PROBLEM DESCRIPTION ▸
Can you copy the data word for word, starting at its first line and going on through the line that contains "click(x=167, y=300)", without the pictures?

INFORMATION GIVEN ▸
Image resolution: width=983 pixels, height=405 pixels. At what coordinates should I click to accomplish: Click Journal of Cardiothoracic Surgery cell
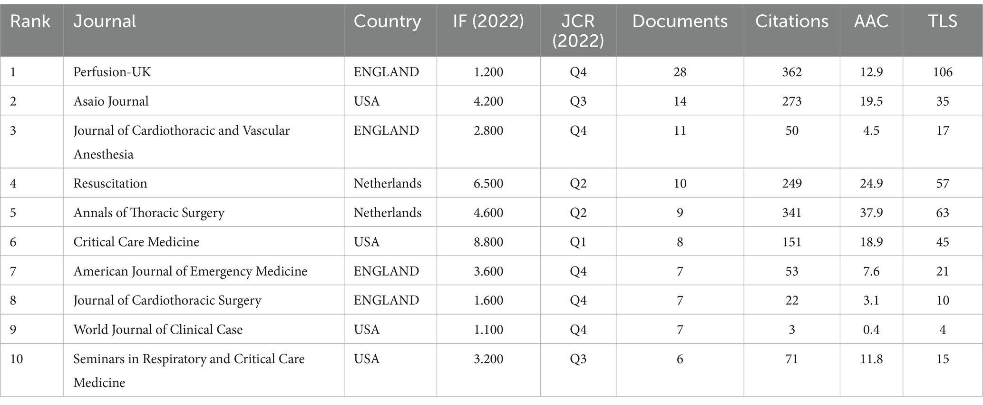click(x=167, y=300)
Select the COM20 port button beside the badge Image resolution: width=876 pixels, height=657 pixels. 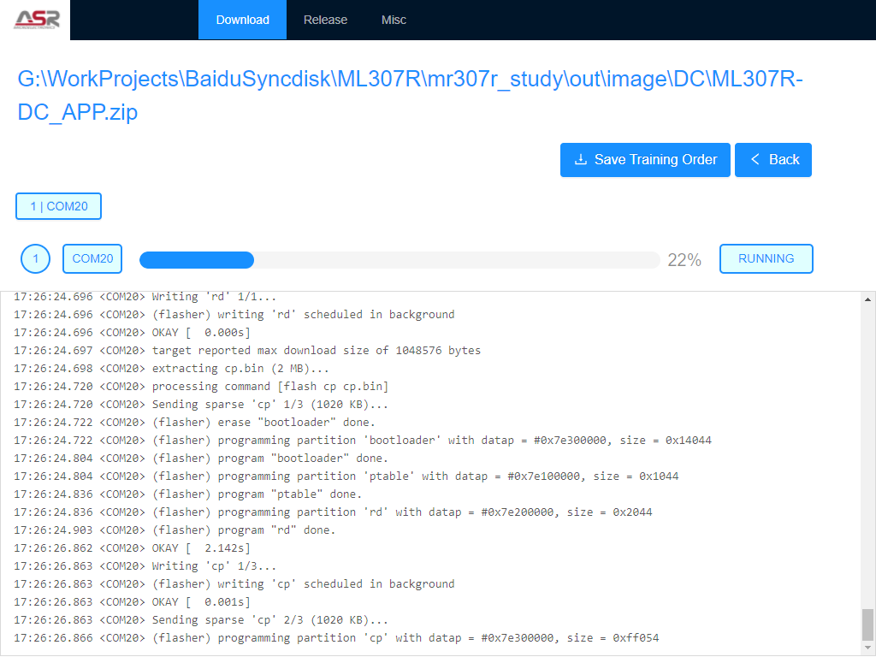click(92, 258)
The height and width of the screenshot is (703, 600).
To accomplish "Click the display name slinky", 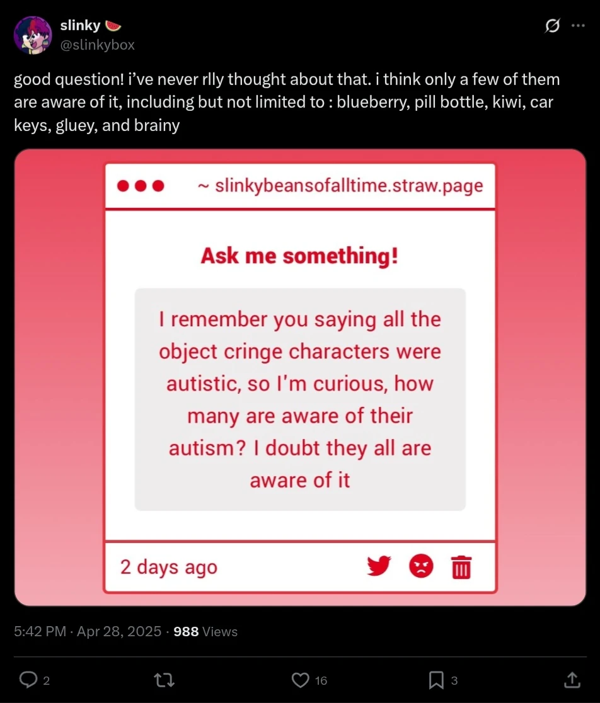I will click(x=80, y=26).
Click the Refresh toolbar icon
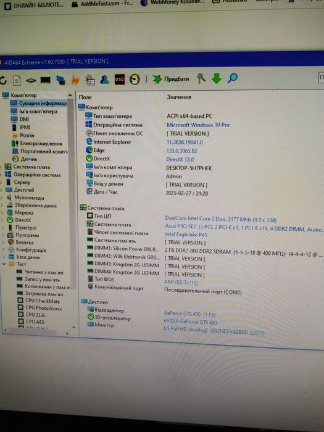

SOLUTION FOR THIS TASK ▸
Image resolution: width=983 pixels, height=405 pixels. At what coordinates should I click to accomplish: Click Journal of Cardiothoracic Surgery cell
click(x=167, y=300)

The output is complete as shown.